> EXCERPTED PASSAGE
Traders in the Philippines reacted with disappointment to President Marcos’ fourth State of the Nation Address (SONA), which largely failed to address key economic topics that investors were eager to hear. The market’s negative sentiment was immediate and clear, as the Philippine Stock Exchange Index (PSEi) dropped by 0.85% or 54.33 points, ending Tuesday’s trading session at 6,325.42. The broader All Shares Index also saw a decline, slipping by 0.35% or 13.41 points to 3,780.08. This downturn was further exacerbated by foreign investors, who pulled out a net total of P429.15 million from the market. Japhet Tantiangco of Philstocks Financial Inc. noted that the market was let down by the President’s failure to provide clarity on crucial issues such as online gaming regulations, trade relations with the United States, and proposed fiscal reforms. Instead of focusing on these topics, the speech largely centered on criticizing public officials for their lack of progress on flood control initiatives. This significant disconnect between the expectations of the investment community and the political messaging delivered in the SONA directly weighed on market sentiment.

Mixed Performance as Selective Trading Prevails

Despite the overall market decline, trading activity remained robust, with a total of 1.04 billion shares valued at P6.86 billion changing hands. However, the performance of individual stocks was mixed, reflecting a cautious and selective buying approach from investors. The most actively traded stock of the day was DigiPlus Interactive Corp., which defied the broader market trend and surged by an impressive 11.06%, closing the session at P35.65. This performance stood in sharp contrast to that of other major players, who experienced declines. For instance, International Container Terminal Services Inc. fell by 4.08% to P447, and BDO Unibank Inc. edged down 0.34% to P148.50. Other notable companies also saw losses, including Ayala Land Inc., which slipped 1.95% to P25.20, and Bank of the Philippine Islands, which was down 0.82% to P121 per share. This divergence in stock performance indicates that investors were scrutinizing individual company fundamentals rather than following a broad, market-wide trend.

> TASK SET
a – According to the market report, why were traders let down by President Marcos' fourth State of the Nation Address?
b – Answer these questions from the market report:
(i) At what level did the PSEi end Tuesday's trading session?
(ii) What net amount did foreign investors pull out of the market?
(iii) Which stock was the most actively traded, and by what percentage did it rise?
c – Write the next paragraph of the market report, picking up after its final sentence.

[Data records]
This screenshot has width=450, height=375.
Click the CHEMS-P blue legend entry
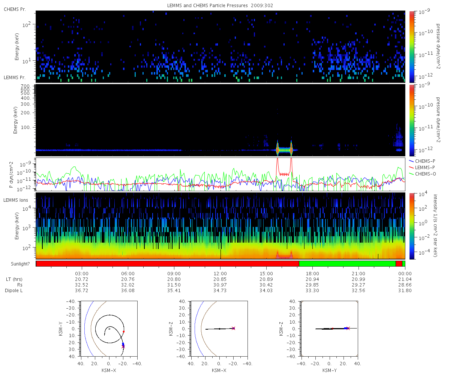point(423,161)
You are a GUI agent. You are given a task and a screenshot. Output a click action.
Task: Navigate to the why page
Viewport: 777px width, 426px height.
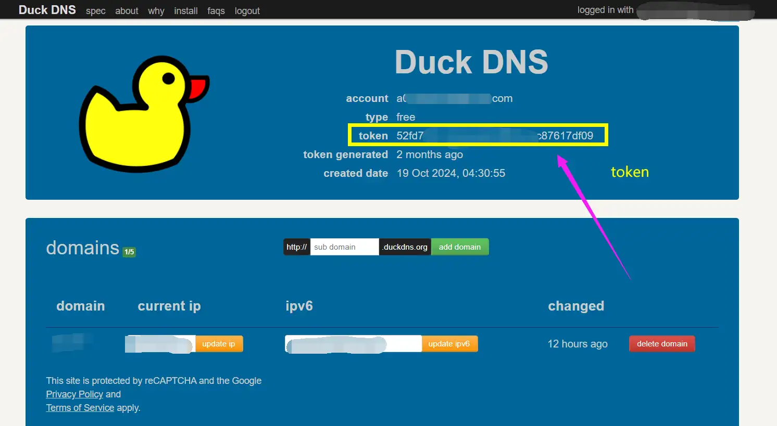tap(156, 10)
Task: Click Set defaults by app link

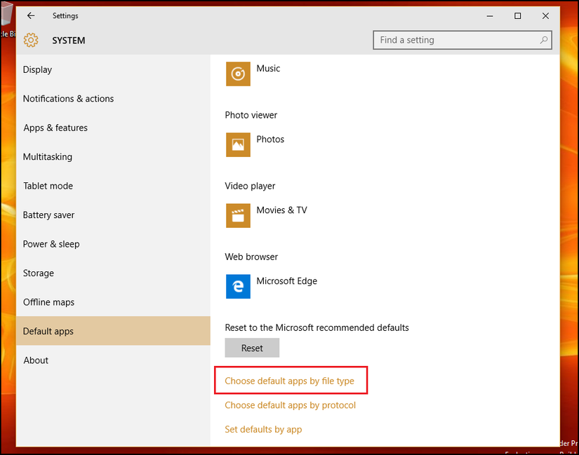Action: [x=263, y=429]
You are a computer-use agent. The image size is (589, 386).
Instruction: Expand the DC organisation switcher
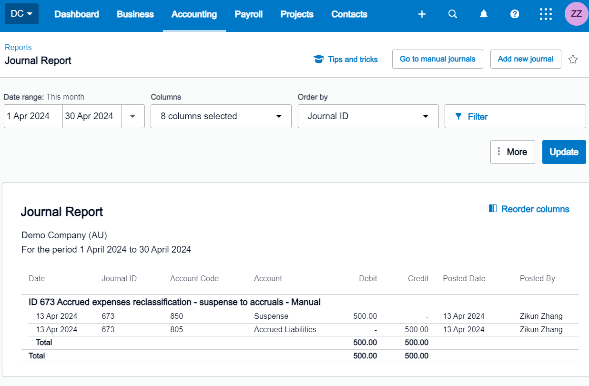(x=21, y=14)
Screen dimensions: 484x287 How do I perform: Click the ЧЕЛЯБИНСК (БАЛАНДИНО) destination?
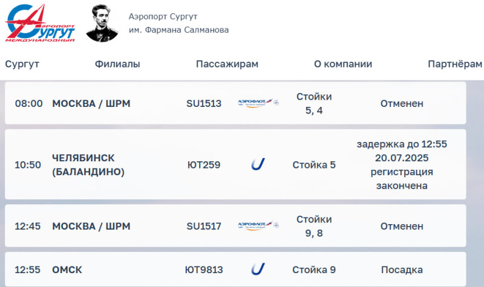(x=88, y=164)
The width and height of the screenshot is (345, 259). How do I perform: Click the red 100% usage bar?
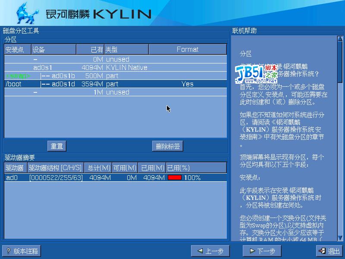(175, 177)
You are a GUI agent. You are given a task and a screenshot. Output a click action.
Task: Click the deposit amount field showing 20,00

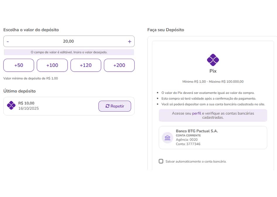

> RESPONSES BY TASK
a – Japhet Tantiangco of Philstocks Financial Inc. said the President gave no clarity on online gaming regulations, trade relations with the United States, or proposed fiscal reforms. Instead, the speech mostly criticized public officials for their lack of progress on flood control. This gap between what investors expected and what the speech delivered weighed on market sentiment.

b –
(i) 6,325.42
(ii) P429.15 million
(iii) DigiPlus Interactive Corp., which rose 11.06%

c –
Market Breadth Reflects Widespread Selling Pressure

The mixed performance of individual stocks did not mask the widespread selling pressure that affected the market as a whole. The overall market breadth was decidedly negative, with a significant imbalance between the number of declining and gaining stocks. A total of 117 stocks experienced declines, while only 70 managed to post gains. Additionally, 62 firms ended the trading session unchanged, further highlighting the prevailing sense of caution and a lack of clear direction. Several other notable companies also contributed to the day’s losses, including SM Investments Corp., which declined by 1.43% to P830, and Bloomberry Resorts Corp., which saw a steep plunge of 8.99% to P4.15. Jollibee Foods Corp. also dipped by 0.82% to P219. On the other hand, a few companies managed to buck the trend and post gains, such as Manila Electric Co., which rose by 0.94% to P538.50, and SM Prime Holdings Inc., which climbed 1.09% to P23.25. The broad-based decline in stock prices across various sectors underscores the market’s collective disappointment and its unfavorable reaction to the lack of policy guidance from the President’s address.